(Stored data)
=== Section Start ===

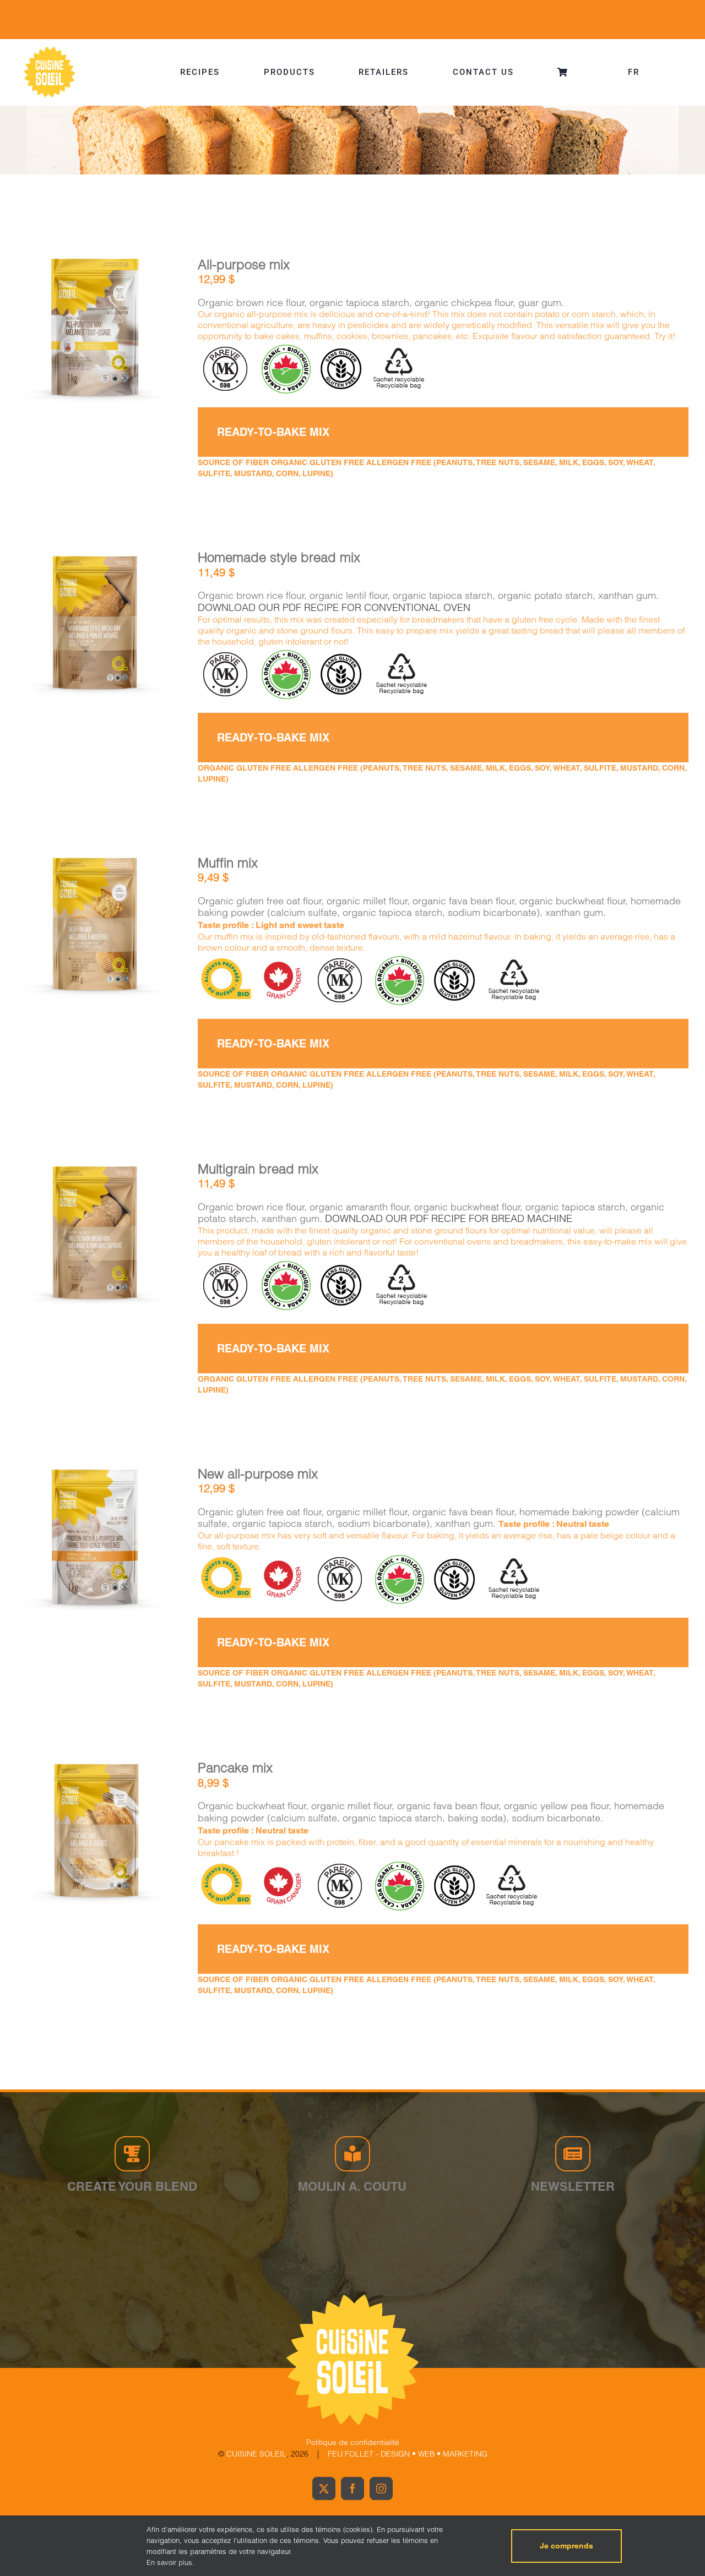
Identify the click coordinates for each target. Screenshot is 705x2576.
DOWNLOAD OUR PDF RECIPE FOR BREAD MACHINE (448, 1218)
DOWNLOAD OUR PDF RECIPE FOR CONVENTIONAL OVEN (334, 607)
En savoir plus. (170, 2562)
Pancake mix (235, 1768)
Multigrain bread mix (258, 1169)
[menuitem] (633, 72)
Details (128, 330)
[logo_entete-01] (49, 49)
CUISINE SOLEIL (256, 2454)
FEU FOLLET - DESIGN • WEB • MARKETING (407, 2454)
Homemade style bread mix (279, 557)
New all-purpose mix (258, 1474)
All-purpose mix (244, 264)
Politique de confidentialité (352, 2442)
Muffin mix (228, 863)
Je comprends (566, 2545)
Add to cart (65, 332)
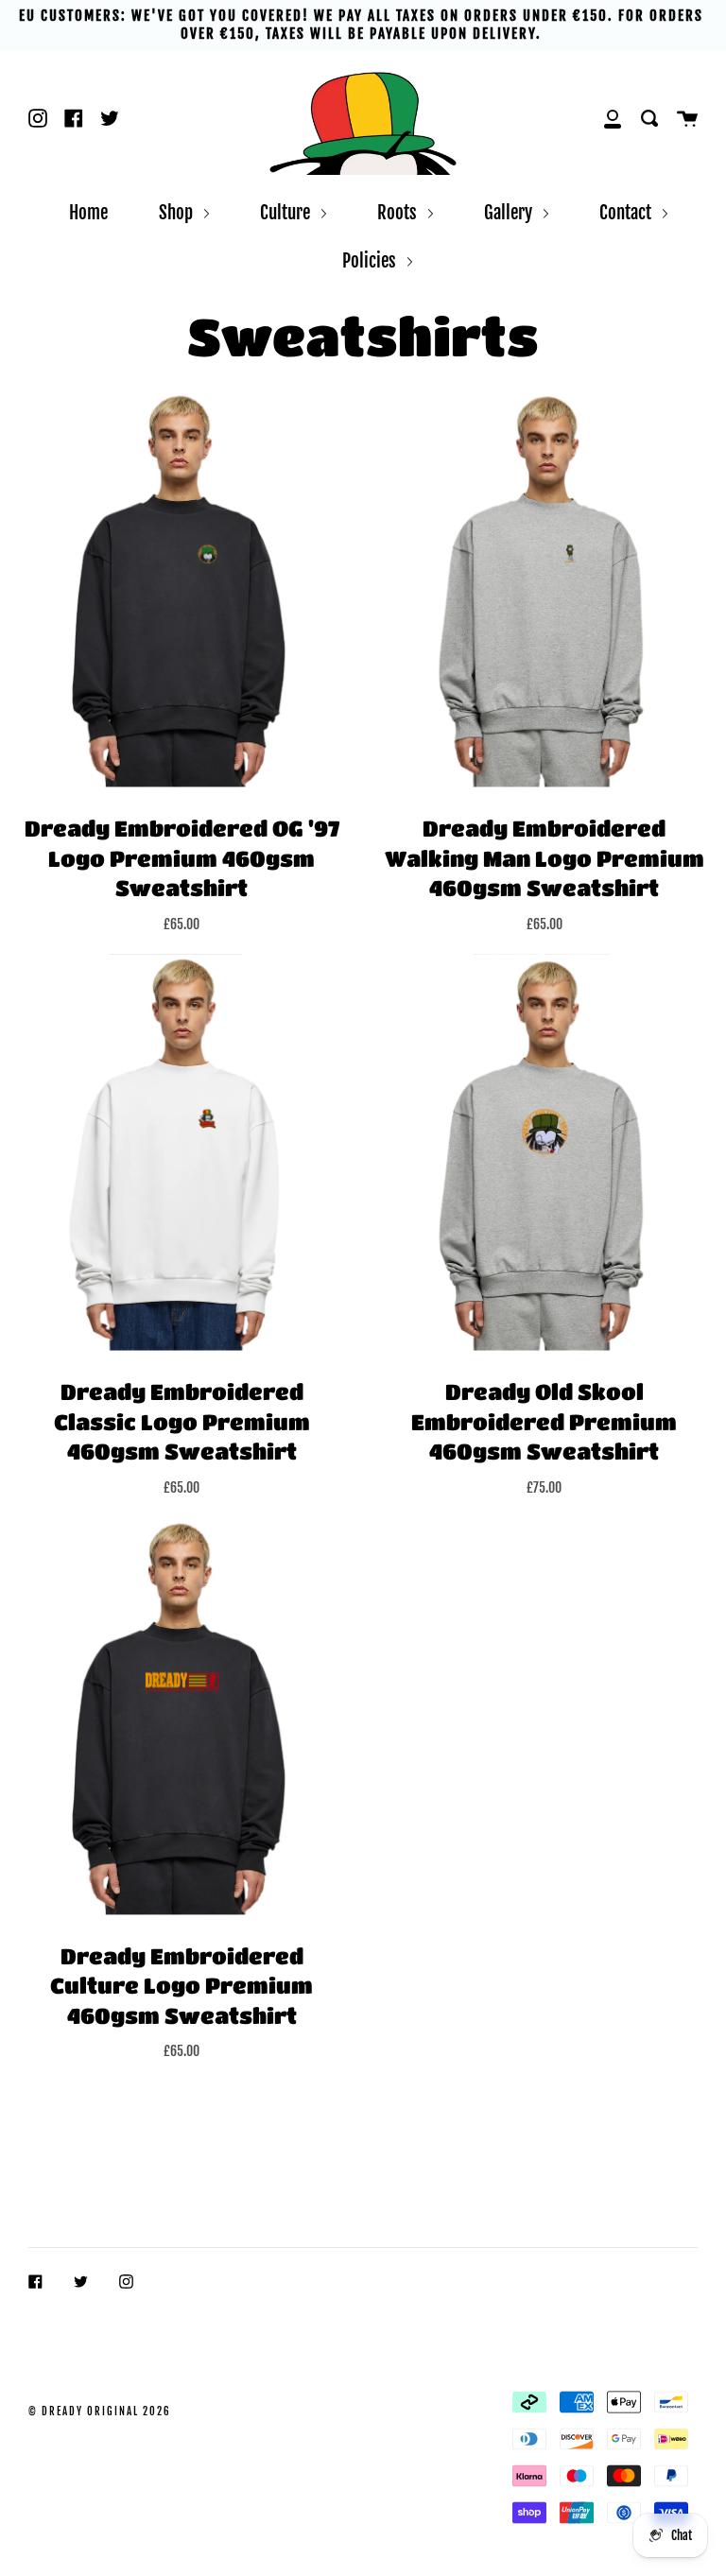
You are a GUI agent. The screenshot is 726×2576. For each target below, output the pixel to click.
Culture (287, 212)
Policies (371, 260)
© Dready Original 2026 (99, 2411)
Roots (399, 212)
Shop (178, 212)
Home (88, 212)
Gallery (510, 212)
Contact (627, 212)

=== Section End ===
=== Section Start ===

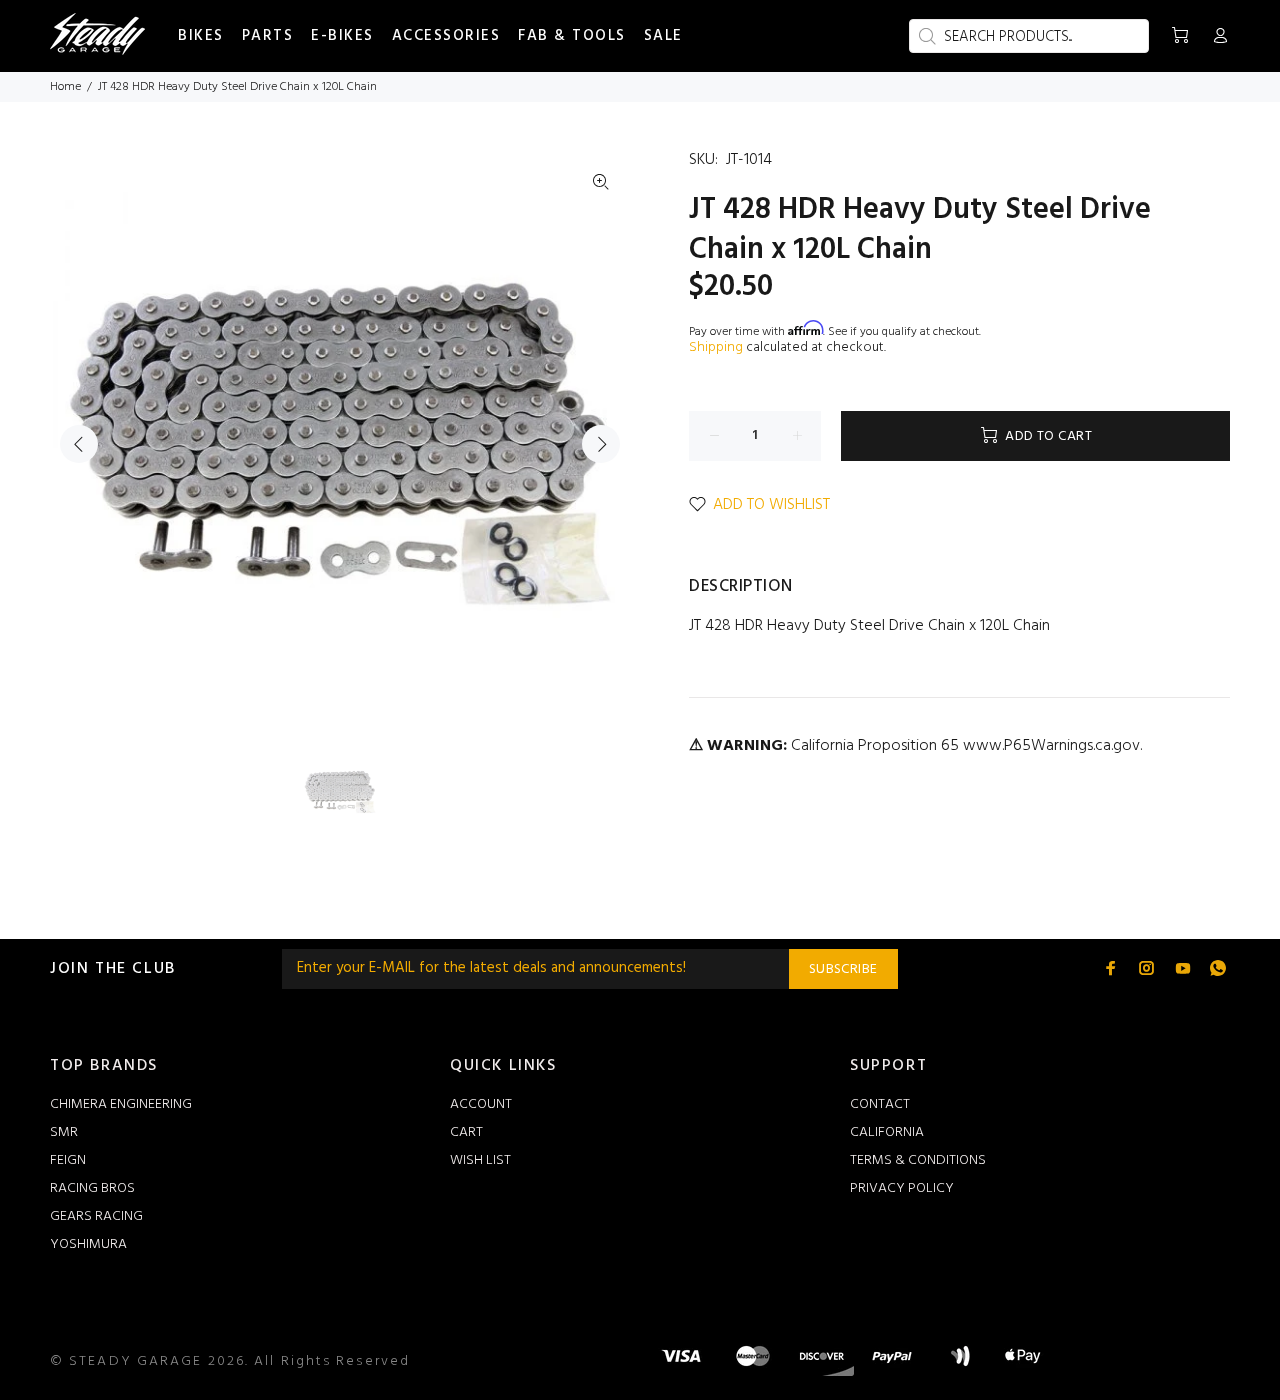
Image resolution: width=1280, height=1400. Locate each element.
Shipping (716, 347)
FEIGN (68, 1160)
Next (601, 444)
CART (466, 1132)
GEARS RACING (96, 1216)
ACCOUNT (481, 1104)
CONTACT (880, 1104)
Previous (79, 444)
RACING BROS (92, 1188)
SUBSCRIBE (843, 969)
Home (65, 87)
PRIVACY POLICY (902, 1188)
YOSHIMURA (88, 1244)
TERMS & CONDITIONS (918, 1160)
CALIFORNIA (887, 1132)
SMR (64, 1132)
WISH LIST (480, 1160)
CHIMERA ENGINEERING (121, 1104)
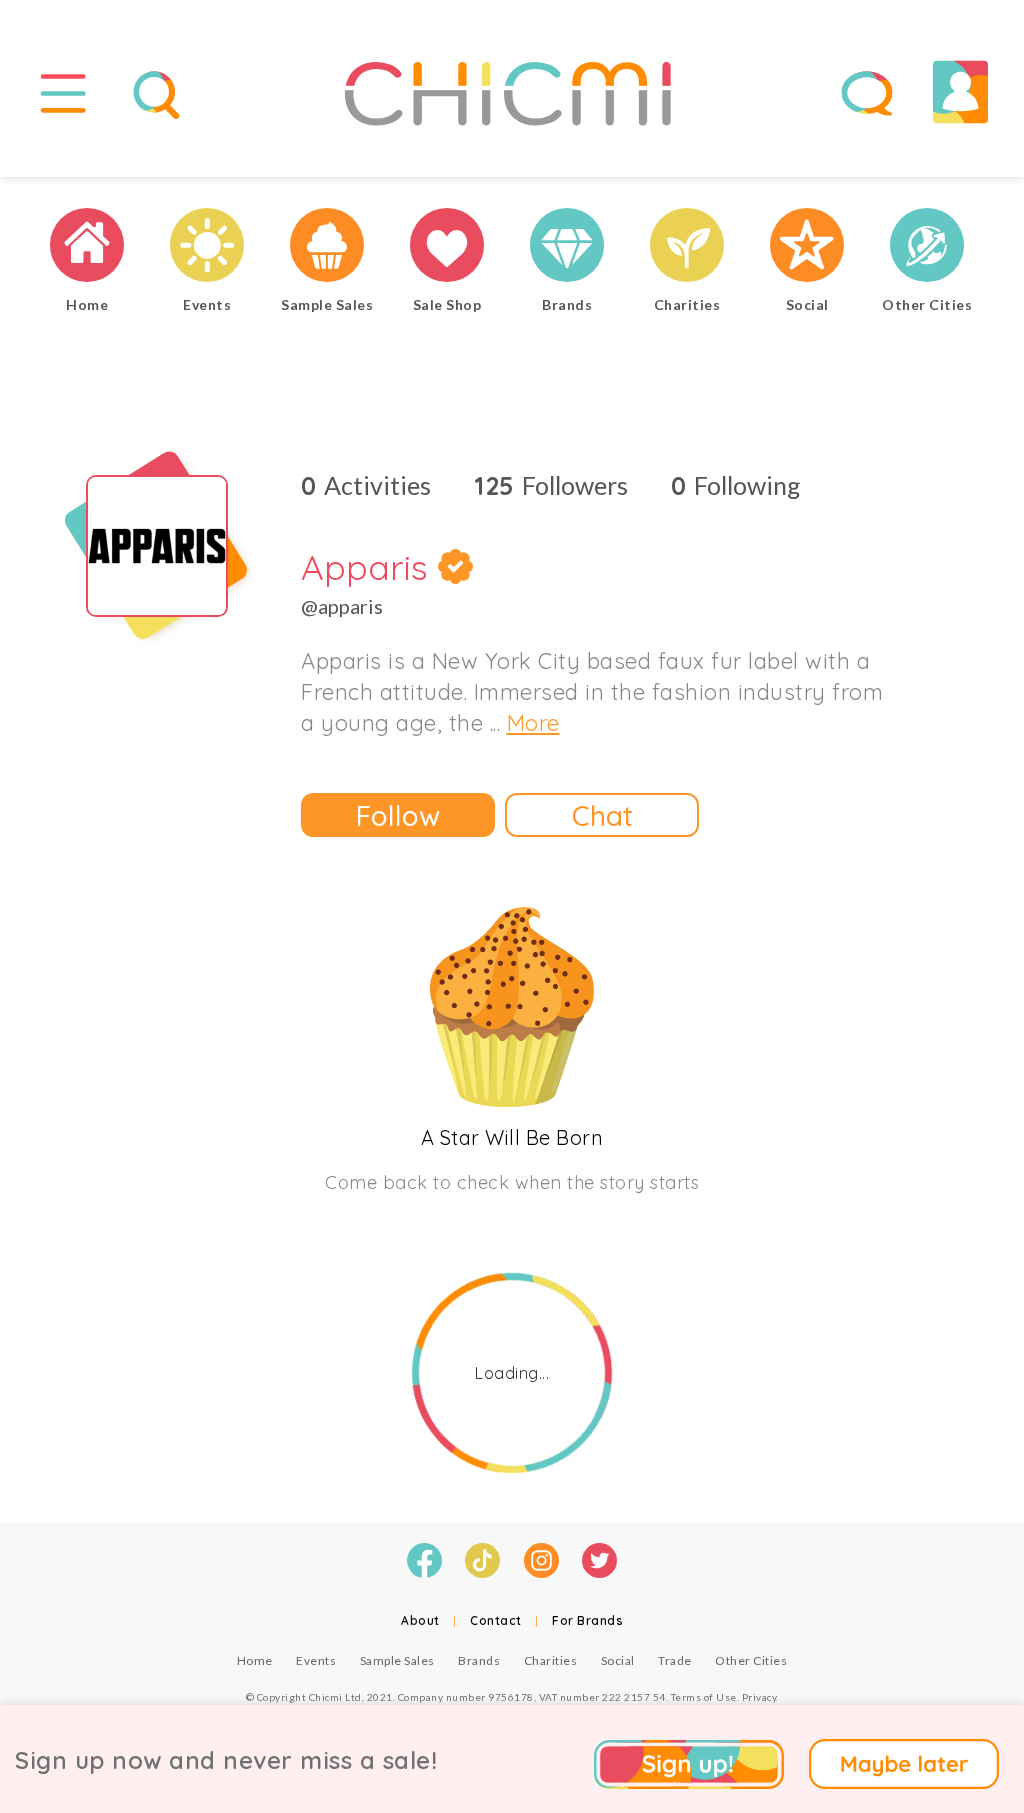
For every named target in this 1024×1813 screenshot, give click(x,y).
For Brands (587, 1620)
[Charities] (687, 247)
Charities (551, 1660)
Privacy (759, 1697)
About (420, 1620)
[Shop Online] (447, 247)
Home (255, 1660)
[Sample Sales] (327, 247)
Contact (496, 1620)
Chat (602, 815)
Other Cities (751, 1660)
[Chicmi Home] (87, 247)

=== Section End ===

**Work instructions:** Among the records above, locate the line containing "CUISINE SOLEIL (256, 2454)" and the line containing "Contact (627, 212)", then transcribe exactly the lines starting at the first and ending at the second, with no pictures.

**Result:**
CUISINE SOLEIL (256, 2454)
FEU FOLLET - DESIGN • WEB • MARKETING (407, 2454)
Homemade style bread mix (279, 557)
New all-purpose mix (258, 1474)
All-purpose mix (244, 264)
Politique de confidentialité (352, 2442)
Muffin mix (228, 863)
Je comprends (566, 2545)
Add to cart (65, 332)
You are a GUI agent. The screenshot is 726×2576. For each target below, output the pixel to click.
Culture (287, 212)
Policies (371, 260)
© Dready Original 2026 (99, 2411)
Roots (399, 212)
Shop (178, 212)
Home (88, 212)
Gallery (510, 212)
Contact (627, 212)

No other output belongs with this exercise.